EXERCISE REQUIREMENTS:
Recast the lines from the start of the records through the line containing "Looking at the screenshot, I should coord(56,58)." as a Markdown table with the columns Row and Line, leaving out blank lines.

/---

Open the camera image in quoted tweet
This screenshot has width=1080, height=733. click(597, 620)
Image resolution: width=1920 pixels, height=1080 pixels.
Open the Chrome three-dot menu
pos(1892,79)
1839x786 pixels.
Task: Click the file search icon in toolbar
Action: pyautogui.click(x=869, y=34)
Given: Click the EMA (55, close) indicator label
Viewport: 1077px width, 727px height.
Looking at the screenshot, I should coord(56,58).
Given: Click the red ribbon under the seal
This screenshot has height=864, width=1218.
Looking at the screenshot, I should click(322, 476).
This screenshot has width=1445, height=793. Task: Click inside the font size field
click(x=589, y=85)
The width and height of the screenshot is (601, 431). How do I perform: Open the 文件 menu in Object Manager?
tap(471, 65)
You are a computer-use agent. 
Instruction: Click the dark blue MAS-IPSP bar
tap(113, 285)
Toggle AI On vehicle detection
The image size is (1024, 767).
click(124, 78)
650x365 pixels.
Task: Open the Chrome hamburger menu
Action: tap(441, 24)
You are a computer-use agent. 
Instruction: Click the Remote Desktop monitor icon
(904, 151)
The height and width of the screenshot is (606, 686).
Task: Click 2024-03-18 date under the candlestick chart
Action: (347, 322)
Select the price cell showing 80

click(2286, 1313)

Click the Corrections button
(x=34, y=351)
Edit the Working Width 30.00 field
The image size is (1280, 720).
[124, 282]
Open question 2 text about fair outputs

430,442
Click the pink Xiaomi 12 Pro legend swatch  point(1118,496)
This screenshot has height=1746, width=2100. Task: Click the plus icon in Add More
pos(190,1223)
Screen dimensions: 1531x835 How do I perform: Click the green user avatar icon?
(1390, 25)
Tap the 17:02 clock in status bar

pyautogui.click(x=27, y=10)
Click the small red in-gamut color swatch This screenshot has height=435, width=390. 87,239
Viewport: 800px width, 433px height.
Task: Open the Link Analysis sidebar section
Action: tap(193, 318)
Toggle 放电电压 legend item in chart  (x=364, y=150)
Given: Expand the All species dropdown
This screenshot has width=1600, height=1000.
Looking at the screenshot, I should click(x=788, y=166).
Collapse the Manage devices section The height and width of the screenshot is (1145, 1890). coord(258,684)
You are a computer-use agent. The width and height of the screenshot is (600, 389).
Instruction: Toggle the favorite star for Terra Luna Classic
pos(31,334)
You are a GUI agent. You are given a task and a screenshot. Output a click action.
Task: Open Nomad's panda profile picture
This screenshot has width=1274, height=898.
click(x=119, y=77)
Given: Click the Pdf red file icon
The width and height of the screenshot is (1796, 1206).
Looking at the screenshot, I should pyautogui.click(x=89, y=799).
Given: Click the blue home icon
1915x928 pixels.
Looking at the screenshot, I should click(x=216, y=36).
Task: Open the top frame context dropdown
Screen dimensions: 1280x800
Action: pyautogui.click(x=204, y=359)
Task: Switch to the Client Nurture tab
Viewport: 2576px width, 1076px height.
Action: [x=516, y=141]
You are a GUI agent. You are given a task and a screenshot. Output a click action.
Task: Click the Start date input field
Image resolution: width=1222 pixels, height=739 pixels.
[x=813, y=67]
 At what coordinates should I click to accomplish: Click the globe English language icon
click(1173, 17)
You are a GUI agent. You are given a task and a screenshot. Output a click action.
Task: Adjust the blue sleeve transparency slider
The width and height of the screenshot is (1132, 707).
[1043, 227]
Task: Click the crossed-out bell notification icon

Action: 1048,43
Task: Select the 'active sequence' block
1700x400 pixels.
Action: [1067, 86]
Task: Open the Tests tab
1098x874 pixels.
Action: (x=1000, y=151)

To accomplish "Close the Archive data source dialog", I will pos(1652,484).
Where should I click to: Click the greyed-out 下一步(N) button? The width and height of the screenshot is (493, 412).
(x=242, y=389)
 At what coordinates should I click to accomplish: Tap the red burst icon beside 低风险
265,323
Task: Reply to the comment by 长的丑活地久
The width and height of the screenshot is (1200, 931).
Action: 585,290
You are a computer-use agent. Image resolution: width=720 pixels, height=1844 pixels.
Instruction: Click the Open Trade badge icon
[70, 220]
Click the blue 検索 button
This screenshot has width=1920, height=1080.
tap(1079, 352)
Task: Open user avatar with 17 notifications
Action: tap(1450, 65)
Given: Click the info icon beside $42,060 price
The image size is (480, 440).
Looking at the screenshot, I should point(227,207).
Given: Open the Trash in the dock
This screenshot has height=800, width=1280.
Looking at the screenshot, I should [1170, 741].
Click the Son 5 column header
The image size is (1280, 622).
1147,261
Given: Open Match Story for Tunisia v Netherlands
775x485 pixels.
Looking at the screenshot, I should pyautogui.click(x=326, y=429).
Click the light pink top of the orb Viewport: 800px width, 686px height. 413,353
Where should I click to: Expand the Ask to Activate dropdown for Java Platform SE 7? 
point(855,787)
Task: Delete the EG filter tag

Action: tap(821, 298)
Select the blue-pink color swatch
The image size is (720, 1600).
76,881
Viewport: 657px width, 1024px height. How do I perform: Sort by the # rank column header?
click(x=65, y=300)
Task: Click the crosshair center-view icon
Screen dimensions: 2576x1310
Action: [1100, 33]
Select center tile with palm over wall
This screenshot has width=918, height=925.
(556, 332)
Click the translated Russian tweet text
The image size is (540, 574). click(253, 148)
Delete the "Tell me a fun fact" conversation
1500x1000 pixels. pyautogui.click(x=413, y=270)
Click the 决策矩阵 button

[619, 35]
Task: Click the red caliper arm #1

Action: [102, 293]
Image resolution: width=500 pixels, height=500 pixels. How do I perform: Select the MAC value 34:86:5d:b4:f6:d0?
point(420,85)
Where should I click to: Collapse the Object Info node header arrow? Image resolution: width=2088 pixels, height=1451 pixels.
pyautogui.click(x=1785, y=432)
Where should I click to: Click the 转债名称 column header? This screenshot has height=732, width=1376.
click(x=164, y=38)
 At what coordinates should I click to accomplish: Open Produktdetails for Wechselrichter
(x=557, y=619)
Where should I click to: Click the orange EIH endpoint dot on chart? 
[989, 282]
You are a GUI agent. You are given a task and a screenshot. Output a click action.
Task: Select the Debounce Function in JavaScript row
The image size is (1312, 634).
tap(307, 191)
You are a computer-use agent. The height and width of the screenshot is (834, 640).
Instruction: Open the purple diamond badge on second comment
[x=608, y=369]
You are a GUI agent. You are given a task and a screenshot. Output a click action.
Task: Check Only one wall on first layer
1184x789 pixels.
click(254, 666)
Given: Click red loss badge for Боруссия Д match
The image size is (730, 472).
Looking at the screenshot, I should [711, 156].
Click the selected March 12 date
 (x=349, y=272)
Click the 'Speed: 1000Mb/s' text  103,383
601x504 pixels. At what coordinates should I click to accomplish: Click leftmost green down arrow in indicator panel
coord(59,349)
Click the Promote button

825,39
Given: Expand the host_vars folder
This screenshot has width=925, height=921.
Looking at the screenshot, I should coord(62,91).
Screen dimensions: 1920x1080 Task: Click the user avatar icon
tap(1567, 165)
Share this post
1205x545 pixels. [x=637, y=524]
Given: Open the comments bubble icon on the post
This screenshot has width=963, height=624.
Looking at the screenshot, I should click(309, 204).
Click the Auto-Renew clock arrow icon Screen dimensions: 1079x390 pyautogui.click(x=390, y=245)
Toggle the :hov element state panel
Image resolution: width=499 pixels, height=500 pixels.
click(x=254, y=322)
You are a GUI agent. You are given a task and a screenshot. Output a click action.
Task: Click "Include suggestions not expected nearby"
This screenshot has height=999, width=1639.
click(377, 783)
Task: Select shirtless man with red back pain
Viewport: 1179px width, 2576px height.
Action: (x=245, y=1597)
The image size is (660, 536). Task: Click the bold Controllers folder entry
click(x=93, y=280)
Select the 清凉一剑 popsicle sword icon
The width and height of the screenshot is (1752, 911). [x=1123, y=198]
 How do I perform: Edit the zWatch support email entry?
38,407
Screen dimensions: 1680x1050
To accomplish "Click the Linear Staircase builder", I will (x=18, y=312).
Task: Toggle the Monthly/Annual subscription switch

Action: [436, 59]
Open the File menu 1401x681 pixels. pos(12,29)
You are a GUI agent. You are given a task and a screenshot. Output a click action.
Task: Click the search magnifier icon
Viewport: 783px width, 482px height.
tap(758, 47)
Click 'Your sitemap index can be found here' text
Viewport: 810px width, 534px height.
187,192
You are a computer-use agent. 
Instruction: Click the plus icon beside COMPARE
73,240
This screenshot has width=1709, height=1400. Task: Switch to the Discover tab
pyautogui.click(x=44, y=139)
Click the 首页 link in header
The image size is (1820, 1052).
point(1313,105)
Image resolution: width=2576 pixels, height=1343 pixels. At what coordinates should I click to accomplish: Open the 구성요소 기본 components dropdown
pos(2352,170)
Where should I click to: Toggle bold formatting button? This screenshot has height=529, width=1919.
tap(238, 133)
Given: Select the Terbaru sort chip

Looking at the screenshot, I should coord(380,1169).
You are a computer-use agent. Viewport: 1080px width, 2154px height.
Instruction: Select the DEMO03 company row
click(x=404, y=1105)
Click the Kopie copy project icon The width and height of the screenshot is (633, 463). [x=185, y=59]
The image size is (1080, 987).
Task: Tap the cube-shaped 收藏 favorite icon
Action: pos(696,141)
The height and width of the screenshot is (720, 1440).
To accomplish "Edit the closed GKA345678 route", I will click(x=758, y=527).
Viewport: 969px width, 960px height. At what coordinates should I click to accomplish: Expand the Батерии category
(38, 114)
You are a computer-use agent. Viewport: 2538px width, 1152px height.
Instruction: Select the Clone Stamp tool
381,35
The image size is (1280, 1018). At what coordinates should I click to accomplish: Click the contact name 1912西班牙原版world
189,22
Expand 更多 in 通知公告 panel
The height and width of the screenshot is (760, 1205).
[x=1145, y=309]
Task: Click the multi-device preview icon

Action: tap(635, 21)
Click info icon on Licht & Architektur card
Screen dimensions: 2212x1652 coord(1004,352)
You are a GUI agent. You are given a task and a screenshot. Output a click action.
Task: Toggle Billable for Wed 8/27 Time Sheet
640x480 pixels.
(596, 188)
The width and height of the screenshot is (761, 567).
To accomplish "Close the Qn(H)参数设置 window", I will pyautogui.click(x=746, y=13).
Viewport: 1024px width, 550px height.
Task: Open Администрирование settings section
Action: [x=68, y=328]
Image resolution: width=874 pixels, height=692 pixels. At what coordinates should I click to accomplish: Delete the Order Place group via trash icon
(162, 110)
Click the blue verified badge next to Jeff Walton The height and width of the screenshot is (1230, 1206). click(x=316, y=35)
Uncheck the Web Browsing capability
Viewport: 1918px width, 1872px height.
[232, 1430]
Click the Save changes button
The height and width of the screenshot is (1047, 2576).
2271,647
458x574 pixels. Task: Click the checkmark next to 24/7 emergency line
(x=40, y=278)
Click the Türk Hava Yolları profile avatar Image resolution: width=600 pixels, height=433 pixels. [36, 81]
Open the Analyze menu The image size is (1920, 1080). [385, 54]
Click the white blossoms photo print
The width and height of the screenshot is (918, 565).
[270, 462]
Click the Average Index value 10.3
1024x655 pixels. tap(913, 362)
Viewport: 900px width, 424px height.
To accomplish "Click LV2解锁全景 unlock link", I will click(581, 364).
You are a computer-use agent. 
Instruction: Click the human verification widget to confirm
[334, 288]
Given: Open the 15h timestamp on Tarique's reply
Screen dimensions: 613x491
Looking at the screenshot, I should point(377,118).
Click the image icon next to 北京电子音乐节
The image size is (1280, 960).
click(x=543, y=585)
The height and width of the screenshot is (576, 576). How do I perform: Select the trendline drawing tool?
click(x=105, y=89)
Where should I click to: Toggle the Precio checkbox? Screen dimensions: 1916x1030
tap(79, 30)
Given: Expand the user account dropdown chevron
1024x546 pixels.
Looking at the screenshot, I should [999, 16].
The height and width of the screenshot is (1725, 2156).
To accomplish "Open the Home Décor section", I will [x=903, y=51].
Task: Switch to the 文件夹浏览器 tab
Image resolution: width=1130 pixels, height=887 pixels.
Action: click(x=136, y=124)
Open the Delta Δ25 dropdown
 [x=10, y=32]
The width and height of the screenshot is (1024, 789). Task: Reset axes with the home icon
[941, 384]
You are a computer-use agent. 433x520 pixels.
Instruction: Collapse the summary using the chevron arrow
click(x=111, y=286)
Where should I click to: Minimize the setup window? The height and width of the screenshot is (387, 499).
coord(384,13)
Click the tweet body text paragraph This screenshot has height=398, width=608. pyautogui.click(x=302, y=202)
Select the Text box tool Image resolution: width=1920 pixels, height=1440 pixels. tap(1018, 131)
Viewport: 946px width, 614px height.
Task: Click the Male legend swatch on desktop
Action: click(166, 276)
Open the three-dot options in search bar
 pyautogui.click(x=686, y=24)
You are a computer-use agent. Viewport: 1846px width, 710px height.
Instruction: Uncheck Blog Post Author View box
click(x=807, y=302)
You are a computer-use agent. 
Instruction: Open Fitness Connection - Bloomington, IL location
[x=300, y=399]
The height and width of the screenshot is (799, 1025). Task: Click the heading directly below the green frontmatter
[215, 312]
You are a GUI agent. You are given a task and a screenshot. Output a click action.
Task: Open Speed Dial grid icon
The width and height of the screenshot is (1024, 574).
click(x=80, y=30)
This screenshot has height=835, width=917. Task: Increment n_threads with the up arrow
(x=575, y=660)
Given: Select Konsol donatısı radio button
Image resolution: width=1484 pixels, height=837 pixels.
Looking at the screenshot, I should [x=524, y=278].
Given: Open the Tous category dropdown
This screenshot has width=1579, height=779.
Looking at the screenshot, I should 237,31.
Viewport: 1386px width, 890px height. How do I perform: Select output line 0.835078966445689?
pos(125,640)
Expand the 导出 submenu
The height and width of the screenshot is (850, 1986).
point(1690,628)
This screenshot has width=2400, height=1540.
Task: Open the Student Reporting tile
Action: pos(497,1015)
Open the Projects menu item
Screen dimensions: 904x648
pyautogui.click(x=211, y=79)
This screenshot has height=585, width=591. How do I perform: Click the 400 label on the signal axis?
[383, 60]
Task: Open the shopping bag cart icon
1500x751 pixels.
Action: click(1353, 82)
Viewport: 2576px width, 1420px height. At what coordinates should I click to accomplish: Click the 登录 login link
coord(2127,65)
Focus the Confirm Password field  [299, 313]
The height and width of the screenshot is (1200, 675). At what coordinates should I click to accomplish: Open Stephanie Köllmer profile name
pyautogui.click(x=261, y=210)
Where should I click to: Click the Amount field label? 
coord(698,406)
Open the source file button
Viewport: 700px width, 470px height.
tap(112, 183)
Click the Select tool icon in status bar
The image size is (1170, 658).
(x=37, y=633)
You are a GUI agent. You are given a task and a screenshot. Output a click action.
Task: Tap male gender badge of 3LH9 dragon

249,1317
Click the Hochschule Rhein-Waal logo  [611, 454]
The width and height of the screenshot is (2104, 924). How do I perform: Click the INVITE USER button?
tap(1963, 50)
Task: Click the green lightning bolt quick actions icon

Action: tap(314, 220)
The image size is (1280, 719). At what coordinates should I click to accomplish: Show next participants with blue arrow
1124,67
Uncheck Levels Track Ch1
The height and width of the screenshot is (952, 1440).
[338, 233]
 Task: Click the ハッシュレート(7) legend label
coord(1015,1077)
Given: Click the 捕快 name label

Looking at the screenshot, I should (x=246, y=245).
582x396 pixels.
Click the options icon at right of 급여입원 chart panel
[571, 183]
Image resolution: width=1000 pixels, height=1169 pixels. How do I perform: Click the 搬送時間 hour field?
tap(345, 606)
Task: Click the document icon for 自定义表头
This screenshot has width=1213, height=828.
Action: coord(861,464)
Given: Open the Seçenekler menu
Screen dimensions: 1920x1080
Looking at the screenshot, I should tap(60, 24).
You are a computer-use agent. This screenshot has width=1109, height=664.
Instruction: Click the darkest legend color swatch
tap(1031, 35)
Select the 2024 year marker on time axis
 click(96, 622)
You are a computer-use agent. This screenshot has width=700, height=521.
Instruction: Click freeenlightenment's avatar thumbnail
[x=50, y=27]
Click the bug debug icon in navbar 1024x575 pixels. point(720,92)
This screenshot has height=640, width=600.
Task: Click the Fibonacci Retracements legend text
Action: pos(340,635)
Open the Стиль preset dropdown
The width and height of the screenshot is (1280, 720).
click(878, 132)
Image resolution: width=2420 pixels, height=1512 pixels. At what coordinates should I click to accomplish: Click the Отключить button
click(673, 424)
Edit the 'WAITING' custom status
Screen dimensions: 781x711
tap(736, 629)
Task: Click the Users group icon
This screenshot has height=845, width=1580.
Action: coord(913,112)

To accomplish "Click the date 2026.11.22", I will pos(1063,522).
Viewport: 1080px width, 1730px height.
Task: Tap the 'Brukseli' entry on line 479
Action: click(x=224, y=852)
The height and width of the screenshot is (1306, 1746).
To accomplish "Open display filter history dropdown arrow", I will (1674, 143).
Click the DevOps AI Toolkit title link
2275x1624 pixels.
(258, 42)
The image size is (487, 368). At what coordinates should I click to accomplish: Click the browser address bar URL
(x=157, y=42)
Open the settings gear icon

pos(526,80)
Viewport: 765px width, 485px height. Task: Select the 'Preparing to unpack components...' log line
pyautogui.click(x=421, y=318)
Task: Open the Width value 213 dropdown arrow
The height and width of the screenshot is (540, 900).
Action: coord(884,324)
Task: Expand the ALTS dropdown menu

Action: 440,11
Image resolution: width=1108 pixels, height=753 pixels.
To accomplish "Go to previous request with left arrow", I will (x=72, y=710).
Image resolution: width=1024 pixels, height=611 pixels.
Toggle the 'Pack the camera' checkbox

\---

ANSWER TO THIS EXERCISE:
| Row | Line |
|---|---|
| 1 | Open the camera image in quoted tweet |
| 2 | This screenshot has width=1080, height=733. click(597, 620) |
| 3 | Image resolution: width=1920 pixels, height=1080 pixels. |
| 4 | Open the Chrome three-dot menu |
| 5 | pos(1892,79) |
| 6 | 1839x786 pixels. |
| 7 | Task: Click the file search icon in toolbar |
| 8 | Action: pyautogui.click(x=869, y=34) |
| 9 | Given: Click the EMA (55, close) indicator label |
| 10 | Viewport: 1077px width, 727px height. |
| 11 | Looking at the screenshot, I should coord(56,58). |